**EXERCISE OBJECTIVE:**
From the records below, copy each line that has the word "computer" in it.

BEGIN DATA

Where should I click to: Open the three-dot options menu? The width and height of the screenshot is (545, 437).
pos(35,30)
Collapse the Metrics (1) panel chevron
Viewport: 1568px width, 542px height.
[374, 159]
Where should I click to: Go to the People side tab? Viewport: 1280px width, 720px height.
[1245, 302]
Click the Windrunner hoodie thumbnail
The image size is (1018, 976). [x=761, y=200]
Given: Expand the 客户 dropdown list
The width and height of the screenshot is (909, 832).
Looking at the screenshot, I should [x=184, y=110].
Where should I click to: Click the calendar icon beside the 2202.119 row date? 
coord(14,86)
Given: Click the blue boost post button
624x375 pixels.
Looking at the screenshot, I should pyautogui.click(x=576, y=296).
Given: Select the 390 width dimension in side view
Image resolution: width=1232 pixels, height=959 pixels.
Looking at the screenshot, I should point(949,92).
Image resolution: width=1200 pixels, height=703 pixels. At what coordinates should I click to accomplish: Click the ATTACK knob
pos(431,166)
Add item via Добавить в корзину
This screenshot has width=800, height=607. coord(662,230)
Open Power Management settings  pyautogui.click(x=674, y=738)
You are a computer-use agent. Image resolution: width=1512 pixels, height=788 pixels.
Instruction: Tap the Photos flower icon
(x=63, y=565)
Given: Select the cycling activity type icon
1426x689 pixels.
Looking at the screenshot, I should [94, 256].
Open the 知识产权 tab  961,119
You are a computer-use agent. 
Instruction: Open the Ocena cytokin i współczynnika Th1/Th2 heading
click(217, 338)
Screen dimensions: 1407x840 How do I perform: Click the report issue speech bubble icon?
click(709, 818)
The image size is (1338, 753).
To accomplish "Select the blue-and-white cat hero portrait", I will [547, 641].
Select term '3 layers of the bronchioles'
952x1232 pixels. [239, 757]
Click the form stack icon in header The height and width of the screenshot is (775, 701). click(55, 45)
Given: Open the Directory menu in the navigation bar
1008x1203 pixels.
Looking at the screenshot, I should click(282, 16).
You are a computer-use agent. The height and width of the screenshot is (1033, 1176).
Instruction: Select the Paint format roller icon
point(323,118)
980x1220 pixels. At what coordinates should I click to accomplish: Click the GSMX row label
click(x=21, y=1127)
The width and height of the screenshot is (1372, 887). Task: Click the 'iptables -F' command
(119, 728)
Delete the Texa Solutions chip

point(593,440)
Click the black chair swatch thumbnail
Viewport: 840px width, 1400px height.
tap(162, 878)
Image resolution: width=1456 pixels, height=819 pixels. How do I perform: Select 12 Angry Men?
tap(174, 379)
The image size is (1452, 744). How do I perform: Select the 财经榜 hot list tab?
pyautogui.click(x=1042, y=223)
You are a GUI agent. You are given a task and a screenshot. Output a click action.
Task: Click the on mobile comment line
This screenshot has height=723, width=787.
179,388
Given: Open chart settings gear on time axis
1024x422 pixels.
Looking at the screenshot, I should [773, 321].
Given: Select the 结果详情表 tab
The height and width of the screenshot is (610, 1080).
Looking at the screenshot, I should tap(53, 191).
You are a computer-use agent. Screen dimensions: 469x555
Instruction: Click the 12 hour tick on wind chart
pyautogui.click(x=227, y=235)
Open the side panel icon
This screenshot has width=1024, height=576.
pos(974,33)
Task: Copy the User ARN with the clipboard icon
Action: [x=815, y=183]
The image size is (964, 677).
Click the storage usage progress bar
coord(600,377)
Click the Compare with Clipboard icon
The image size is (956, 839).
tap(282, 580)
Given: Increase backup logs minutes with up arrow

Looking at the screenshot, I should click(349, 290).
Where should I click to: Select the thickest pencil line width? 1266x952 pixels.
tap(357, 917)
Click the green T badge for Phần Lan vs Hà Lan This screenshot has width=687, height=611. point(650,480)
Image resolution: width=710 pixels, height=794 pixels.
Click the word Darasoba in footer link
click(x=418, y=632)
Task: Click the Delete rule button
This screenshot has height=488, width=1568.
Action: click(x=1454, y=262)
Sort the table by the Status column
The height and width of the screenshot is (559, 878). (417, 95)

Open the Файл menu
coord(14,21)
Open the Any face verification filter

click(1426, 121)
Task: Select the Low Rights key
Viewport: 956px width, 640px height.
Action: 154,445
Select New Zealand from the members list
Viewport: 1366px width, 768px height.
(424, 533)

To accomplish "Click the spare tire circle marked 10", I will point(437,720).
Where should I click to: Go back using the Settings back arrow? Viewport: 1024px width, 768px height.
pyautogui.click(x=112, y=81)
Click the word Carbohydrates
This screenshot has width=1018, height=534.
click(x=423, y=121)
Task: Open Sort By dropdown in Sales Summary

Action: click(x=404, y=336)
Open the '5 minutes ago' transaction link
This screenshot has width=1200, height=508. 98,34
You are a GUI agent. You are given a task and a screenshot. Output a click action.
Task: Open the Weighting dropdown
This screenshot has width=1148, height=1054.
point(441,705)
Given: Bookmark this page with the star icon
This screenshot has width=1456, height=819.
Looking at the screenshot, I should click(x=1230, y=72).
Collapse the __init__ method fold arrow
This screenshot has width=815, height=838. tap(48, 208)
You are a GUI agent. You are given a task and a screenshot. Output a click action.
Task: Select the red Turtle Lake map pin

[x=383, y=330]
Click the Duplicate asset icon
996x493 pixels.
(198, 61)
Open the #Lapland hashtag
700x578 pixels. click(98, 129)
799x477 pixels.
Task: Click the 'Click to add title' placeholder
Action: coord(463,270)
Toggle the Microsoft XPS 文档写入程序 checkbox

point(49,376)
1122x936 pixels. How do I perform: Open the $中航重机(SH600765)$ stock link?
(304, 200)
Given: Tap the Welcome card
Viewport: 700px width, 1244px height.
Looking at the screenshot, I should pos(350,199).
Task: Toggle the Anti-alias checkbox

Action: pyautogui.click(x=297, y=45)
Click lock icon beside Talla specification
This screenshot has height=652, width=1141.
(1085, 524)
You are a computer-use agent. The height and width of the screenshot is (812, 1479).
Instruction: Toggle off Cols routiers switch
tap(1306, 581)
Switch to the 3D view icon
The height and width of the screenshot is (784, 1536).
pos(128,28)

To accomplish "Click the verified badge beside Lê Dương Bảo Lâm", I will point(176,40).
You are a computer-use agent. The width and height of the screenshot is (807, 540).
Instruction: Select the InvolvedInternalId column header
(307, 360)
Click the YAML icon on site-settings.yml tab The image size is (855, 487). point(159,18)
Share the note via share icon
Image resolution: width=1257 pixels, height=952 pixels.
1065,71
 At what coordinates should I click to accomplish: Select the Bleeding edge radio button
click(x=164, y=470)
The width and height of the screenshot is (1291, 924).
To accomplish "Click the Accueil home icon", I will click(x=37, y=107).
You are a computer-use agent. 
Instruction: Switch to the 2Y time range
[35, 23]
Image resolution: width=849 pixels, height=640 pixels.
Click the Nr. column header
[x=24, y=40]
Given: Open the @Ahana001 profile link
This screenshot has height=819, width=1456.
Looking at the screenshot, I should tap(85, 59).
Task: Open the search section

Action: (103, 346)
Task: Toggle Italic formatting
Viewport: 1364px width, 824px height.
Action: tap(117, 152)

END DATA

**FINISHED EXERCISE:**
You are a computer-use agent. Image resolution: width=1512 pixels, height=788 pixels.
You are a computer-use agent. 
You are a computer-use agent. The height and width of the screenshot is (1033, 1176).
You are a computer-use agent. Screen dimensions: 469x555
You are a computer-use agent. The height and width of the screenshot is (812, 1479).
You are a computer-use agent. The width and height of the screenshot is (807, 540).
You are a computer-use agent. 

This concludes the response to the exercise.